Thanks to streaming services, my daughter and I discovered opportunities to laugh at a time when I didn’t think it would be possible. We watched TV series, stand-up comedy specials, movies  anything that looked like it might strike our funny bones. Sometimes we laughed so hard that we had to hit pause and go back and watch something again only to find ourselves once more dissolved in helpless giggles. Cancer treatment is like one hit in the face after another with a frying pan, and when reality was a very dark place it was lovely to have times when, just for a second, we could escape the gloom and bask in the light of laughter.

Understand, it’s not about you


No matter how much I wanted to be able to make it go away, to relieve the pain and rescue my child from the emotional whirlwind that went with her breast cancer diagnosis, I couldn’t. Nor could I say I understood because I have never had cancer, let alone at a time when my world of possibilities was beginning to open up. Sometimes my daughter would be so angry and occasionally it would feel as if I had a target on my back, and my front, and my sides. She needed somewhere to put the anger and since I was right in front of her much of the time it ended up on me. At those times I would take a deep breath and, inside my head, repeat the following mantra: “This is not about you.”  She just needed that safe place, like I had, to let it all out. If I couldn’t make it go away, at least I could be that place. It helped me immensely to know that I could.

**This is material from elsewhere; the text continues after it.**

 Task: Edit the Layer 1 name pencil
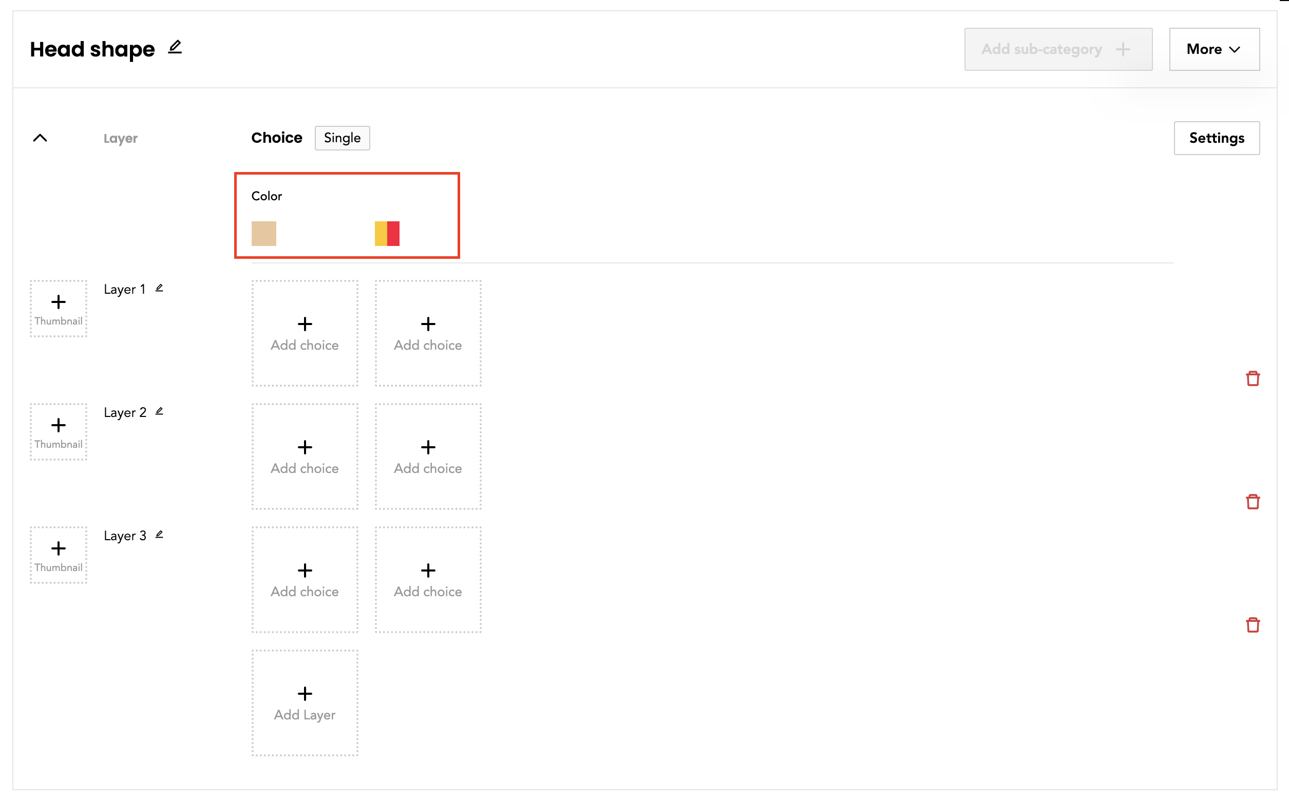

Prepare everyone for re-entry

Supporting someone though cancer treatment is like living in an alien world. Your life is controlled by appointments and treatments and waiting for test results. You learn to be hypervigilant about the smallest signs of infection and adopt habits that ensure you’re not bringing danger into the environment. You learn to change bandages, measure the fluid in drains, and help with exercises to maintain movement. And then, active treatment ends. Everyone around you thinks it’s over, but then you go into orbit around Planet Cancer because cancer doesn’t have an end date. In the never-ending story of post-cancer life there are still test results to wait for. There is still fear that every itch, every ache, every foggy day means that it is back. There are still triggers that will drop you to your knees because now you have the space to feel all the feelings you couldn’t, or wouldn’t, allow yourself to feel when cancer was in your face.

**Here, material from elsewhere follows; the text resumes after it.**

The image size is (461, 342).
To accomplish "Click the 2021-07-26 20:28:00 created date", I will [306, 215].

Cancer changes people, and it also changes the people who support them. It’s very important that your loved ones are made aware that you are not the same, that you are going to need time to work your way back to calm. The hypervigilance can show up in unexpected places, like being afraid in traffic. When someone complains about a small thing, you can flash to anger in a heartbeat wanting to tell them you wish that was all your child had to deal with. Your body has been on the edge of a precipice for a long, long time, and it will take a while to ease your way back. If your loved ones are prepared, they will also be able to repeat the mantra “This is not about you,” and offer compassion and love instead of anger and hurt in those times when your behavior confuses them as you recover.

Because that’s what you’re doing. You’re recovering.

My last piece of advice is to honor your recovery; to give yourself time to figure out how you are going to navigate through the memories and learn to let go. For some people that will mean meditation. For others that will mean faith. For a few it will mean throwing dishes at a brick wall. For me, it means continuing to do what I have done from the beginning: I write it down.